6 strategies for getting back on board

Someone once described the difference between strategy and tactics with this example: If you want to deprive someone of milk, knocking over the milk pail every time it’s filled would be a tactic; killing the cow would be a strategic action.

Crude as the example may be, I believe the primary strategic effort for getting back aboard should be, “Don’t fall overboard.”

A not uncommon finding among men who have drowned is the so-called “open fly syndrome.” The victims slipped overboard while trying to increase the volume of the body of water in which they were boating. And this can happen in very quiet conditions.

Most sailboats come equipped with lifelines, wire lines supported by stanchions and surrounding the deck. Don’t rely on them. Stanchions typically found on sailboats are, as far as I’m concerned, of a height to catch you at the knee. I’ve seen them bend when someone was thrown against them, and I’ve even seen them tear out of the deck.

If you own a sailboat, an excellent strategy for keeping everyone in the boat is to rig jacklines. Jacklines are made of very strong webbing (about 6,000-pound breaking strength) and run down the deck on both sides of the mast, secured to cleats at the bow and strong, backed pad eyes in the cockpit. Anyone moving on deck is attached to the jackline by a 6-foot tether of strong webbing with a carabiner to the jackline and a carabiner or strong snap shackle (or loop) secured to the D-rings of a harness. Harnesses can be integral to a life jacket or worn as a separate item. A bit of advice: Don’t use any kind of rope for a jackline because it can roll underfoot when stepped on.

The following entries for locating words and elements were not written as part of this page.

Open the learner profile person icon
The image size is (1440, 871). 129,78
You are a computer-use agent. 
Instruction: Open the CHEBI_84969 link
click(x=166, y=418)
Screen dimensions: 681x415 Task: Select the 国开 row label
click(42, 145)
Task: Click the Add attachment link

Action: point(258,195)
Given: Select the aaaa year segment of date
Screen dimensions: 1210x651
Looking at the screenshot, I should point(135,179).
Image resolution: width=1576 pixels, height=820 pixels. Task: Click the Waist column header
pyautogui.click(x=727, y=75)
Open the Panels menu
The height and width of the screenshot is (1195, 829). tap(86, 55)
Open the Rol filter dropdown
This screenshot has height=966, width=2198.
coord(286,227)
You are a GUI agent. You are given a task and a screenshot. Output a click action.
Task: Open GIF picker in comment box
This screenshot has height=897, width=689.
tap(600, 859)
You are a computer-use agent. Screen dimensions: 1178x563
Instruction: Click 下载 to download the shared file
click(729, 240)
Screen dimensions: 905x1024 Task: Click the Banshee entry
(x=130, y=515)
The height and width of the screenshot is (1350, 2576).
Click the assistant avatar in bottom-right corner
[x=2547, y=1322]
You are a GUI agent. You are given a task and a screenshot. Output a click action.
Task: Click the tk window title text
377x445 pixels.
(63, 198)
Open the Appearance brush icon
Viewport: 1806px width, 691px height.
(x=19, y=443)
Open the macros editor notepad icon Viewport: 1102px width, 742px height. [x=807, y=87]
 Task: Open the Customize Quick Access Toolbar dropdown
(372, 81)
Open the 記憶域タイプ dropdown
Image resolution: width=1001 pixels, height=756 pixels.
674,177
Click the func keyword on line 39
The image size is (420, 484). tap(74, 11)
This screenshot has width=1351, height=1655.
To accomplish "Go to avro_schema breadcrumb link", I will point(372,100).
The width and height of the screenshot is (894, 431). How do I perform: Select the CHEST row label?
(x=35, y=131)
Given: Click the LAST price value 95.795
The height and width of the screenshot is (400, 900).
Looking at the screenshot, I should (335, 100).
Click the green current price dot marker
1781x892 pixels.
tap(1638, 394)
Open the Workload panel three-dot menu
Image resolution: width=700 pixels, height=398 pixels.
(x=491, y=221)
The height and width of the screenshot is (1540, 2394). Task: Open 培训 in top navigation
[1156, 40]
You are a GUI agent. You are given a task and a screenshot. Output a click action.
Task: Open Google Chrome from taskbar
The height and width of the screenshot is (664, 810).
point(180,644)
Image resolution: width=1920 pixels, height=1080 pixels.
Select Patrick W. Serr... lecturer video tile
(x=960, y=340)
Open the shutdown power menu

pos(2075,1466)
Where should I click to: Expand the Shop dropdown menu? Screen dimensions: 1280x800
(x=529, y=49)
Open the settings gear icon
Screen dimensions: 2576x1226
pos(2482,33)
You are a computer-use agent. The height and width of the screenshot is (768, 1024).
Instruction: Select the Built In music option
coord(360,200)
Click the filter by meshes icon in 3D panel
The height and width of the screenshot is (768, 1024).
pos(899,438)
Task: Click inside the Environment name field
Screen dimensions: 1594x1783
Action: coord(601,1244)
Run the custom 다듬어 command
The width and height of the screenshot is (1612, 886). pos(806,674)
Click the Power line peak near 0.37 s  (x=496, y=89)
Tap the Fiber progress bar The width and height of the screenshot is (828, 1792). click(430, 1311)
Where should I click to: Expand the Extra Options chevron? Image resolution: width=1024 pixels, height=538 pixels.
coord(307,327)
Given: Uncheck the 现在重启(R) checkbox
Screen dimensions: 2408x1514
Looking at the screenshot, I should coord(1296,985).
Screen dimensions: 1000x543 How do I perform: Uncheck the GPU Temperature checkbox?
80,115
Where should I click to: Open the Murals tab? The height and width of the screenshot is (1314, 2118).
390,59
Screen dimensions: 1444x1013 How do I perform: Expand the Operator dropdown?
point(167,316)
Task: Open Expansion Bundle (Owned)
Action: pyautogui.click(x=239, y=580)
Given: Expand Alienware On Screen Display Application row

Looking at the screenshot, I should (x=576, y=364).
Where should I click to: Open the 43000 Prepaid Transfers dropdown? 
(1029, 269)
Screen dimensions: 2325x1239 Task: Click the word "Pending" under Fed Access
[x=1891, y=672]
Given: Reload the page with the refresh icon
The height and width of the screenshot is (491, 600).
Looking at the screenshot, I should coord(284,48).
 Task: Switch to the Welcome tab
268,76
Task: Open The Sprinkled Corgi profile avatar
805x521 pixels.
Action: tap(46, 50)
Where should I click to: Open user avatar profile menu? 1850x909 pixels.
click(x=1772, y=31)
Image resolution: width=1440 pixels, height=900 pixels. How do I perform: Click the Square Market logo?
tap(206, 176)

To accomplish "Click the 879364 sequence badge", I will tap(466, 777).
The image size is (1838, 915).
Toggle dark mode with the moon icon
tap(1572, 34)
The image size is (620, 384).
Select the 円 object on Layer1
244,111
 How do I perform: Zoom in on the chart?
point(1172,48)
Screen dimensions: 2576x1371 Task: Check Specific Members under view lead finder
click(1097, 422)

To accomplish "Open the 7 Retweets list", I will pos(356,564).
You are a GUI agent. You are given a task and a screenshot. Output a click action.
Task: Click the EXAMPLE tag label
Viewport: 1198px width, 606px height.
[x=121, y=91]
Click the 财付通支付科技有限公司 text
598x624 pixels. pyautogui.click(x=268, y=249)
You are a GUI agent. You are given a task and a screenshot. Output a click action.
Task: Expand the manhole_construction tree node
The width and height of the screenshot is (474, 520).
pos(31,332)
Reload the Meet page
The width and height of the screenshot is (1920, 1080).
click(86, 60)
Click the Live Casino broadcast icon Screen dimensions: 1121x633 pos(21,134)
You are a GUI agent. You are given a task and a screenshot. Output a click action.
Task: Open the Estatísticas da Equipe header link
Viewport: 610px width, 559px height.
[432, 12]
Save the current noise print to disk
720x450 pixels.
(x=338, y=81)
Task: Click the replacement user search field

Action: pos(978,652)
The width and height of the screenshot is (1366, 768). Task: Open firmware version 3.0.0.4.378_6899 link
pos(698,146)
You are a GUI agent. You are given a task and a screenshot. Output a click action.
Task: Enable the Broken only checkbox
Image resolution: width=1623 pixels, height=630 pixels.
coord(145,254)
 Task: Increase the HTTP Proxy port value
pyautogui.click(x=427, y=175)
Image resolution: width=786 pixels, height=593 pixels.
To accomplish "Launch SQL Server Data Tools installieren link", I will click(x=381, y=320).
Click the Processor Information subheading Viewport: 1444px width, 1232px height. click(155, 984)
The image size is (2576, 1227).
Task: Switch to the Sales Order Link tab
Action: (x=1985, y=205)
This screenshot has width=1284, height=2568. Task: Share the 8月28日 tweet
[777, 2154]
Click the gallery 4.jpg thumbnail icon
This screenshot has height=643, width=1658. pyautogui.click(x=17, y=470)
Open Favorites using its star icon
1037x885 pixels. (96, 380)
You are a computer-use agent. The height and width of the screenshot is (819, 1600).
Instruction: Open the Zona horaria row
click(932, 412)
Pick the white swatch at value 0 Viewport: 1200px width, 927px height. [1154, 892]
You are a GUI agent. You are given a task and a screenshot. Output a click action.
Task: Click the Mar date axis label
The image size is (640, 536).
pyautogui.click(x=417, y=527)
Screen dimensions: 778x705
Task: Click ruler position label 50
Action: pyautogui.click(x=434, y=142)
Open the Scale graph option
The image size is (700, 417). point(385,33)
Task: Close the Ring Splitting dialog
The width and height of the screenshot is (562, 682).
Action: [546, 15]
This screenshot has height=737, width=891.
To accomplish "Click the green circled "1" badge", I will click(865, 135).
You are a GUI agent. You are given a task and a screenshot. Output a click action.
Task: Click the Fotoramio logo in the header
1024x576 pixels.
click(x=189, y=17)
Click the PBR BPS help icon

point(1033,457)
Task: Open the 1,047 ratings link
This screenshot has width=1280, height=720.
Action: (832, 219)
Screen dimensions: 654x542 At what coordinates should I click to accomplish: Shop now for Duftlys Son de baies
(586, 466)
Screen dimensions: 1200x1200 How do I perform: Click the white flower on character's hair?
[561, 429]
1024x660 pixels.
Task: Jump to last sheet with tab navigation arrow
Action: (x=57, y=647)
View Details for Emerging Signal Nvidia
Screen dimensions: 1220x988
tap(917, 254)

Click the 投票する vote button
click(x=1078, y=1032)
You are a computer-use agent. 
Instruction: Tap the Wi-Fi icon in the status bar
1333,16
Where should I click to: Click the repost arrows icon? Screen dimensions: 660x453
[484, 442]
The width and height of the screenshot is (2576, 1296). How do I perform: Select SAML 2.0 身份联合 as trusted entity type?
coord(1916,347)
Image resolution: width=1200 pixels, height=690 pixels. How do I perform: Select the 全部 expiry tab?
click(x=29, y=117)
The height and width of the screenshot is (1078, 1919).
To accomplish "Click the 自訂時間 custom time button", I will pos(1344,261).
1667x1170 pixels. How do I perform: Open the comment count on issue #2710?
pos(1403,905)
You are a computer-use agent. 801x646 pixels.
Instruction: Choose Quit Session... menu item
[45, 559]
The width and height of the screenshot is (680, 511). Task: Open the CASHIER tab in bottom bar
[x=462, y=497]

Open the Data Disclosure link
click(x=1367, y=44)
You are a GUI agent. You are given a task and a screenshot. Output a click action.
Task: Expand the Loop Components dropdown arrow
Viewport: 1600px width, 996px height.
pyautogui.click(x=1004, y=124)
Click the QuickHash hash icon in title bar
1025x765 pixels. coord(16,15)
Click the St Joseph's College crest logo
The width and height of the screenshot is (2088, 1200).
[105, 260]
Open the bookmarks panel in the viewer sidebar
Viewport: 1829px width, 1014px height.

1. If someone falls overboard you should know the drill. Shout, “Man overboard,” then continuously watch and point to the victim. Don’t take your eyes off him or her even for an instant. Someone’s head in the water is about the size of a cabbage, and the boat is moving away at about 100 feet per minute per knot of speed. Stop the boat as quickly as possible and stay as close to the victim as safety permits.

2. An excellent means of bringing someone aboard is the Lifesling system, which works well for power- or sailboats. It’s a horseshoe-shaped flotation collar that doubles as a lifting harness secured to the boat by 150 feet of floating line. Toss the collar into the water, then circle the boat to bring the float within the victim’s reach. When the victim is in the flotation collar he or she can be pulled to the boat. The tricky part is bringing the victim back on board. You cannot lift a 100-plus-pound person aboard without assistance. Lifeslings need lifting tackle: 3-to-1 for sailboats, which usually have winches, and 5-to-1 for powerboats because the usually don’t have winches to provide mechanical advantage.

3. We had a cruising sailboat with an outboard-hung rudder, and secured handholds (steps) to the rudder to permit us to climb into the boat. They extended below the waterline, so it was easy to step onto a handhold and climb aboard. The technique worked when we were at anchor or drifting with little or no wind.

4. We experimented with a knotted, floating grab line towed about 100 feet behind the boat for use when under self-steering or autopilot. At all but the slowest speeds drag was too great to allow people to haul themselves to the boat. If the boat is hand-steered, letting go of the helm usually will allow a sailboat to round up and stop. With any kind of wind she may still drift faster than the person can swim.

5. Swim ladders off the stern can become dangerous if the boat is pitching. Hung off the stern or side of the boat, swim ladders should have steps extending well under water to make climbing easier.

6. Swim platforms make getting back on board under your own steam possible, but they can be problematic with a pitching boat or if the person in the water is incapacitated in any way.